The document has also been restructured to improve readability

  • Section 2. Introduction: Background, spread of COVID-19 and symptom list updated to reflect current evidence
  • Section 3. General measures: all sections updated and addition of ventilation section
  • Section 4. Measures for staff: added information on exemption from self-isolation of close contact HSCWs and general advice updated
  • Section 6.1 Admissions: close contact information added
  • Section 6.2 Providing care during COVID-19: information on exemption from self-isolation of close contacts added
  • Section 6.3 Outbreak management: advice updated
  • Section 6.4 Visiting arrangements: advice updated
  • Appendix 2: tables updated with latest information
16 April 2021 - Version 1.8
  • Relevant links to the Scottish COVID-19 Community Health and Care Settings IPC addendum have been added throughout the guidance. IPC advice has been removed from this guidance where necessary following the publication of the Scottish COVID-19 Community Health and Care Settings IPC addendum.
  • Section 2.4. Shielding and protecting people at extremely high risk: shielding text updated.
  • Section 2.7. Immunisation Programme: updated text on vaccination added.
  • Section 3. Preventing spread of infection in Social, Community & Residential Care Settings: updated to contain information and links to new IPC addendum.
  • Section 4: New wording on 90-day testing exemption added.
  • Section 9: Staff who have contact with a case at work: information on 'testing of close contacts' added.
  • Section 9: Staff testing: information on returning travel added.
  • Section 9: Staff who have recovered from COVID-19: text on 90-day testing exemption updated.
  • Section 9: Staff who have been identified as a close contact: information on 'testing of close contacts' added.

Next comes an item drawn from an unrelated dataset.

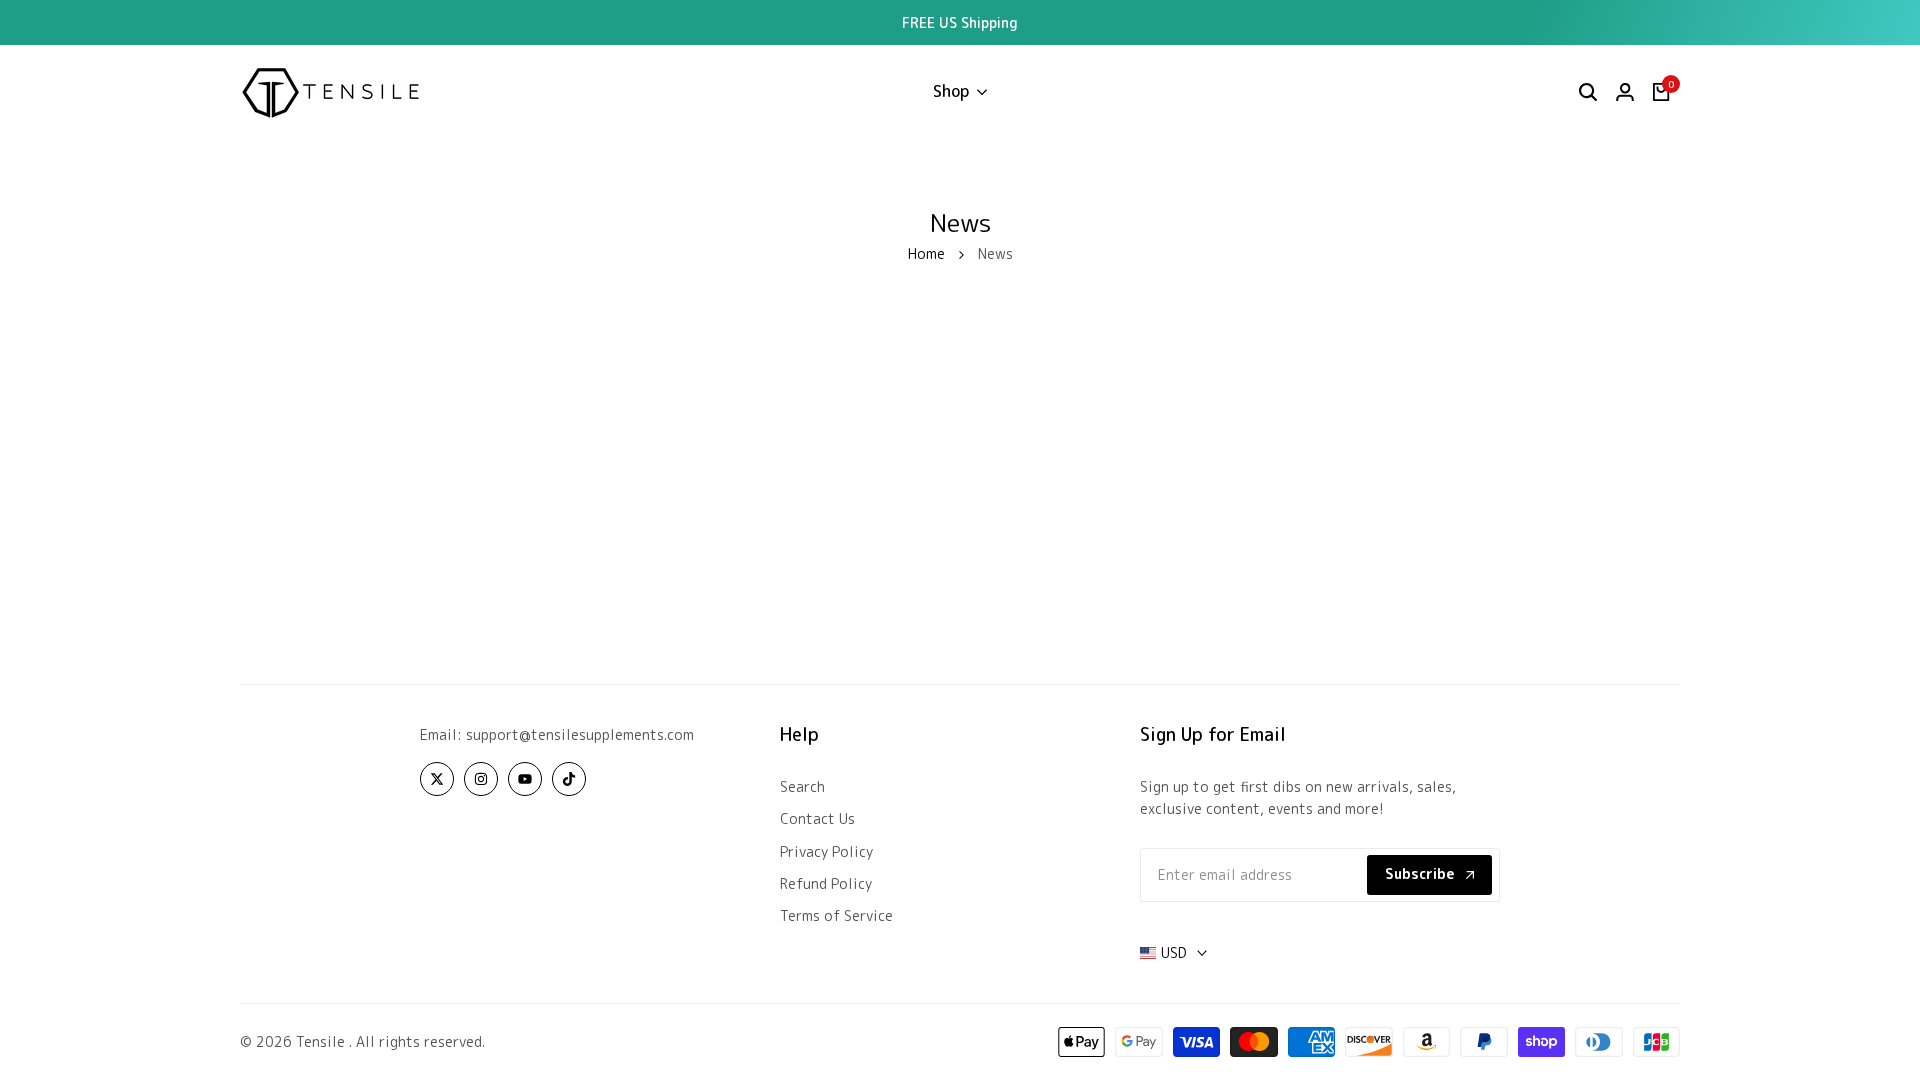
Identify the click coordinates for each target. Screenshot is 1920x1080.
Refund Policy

  • Section 9: Staff who have been identified as a 'close contact' added, Lateral flow testing added.
  • Section 12: Additional information for specific settings: information added on providing care to individuals in their own home. Further information on residential respite/short break services added.
  • Appendices: removal of Best Practice How To Hand Wash, Putting on and Removing PPE and PPE tables, Decontamination and cleaning processes for facilities with possible or confirmed cases of COVID-19 and Routine decontamination of reusable non-invasive patient care equipment.
  • Appendix 2: Self-isolation table for cases and contacts updated.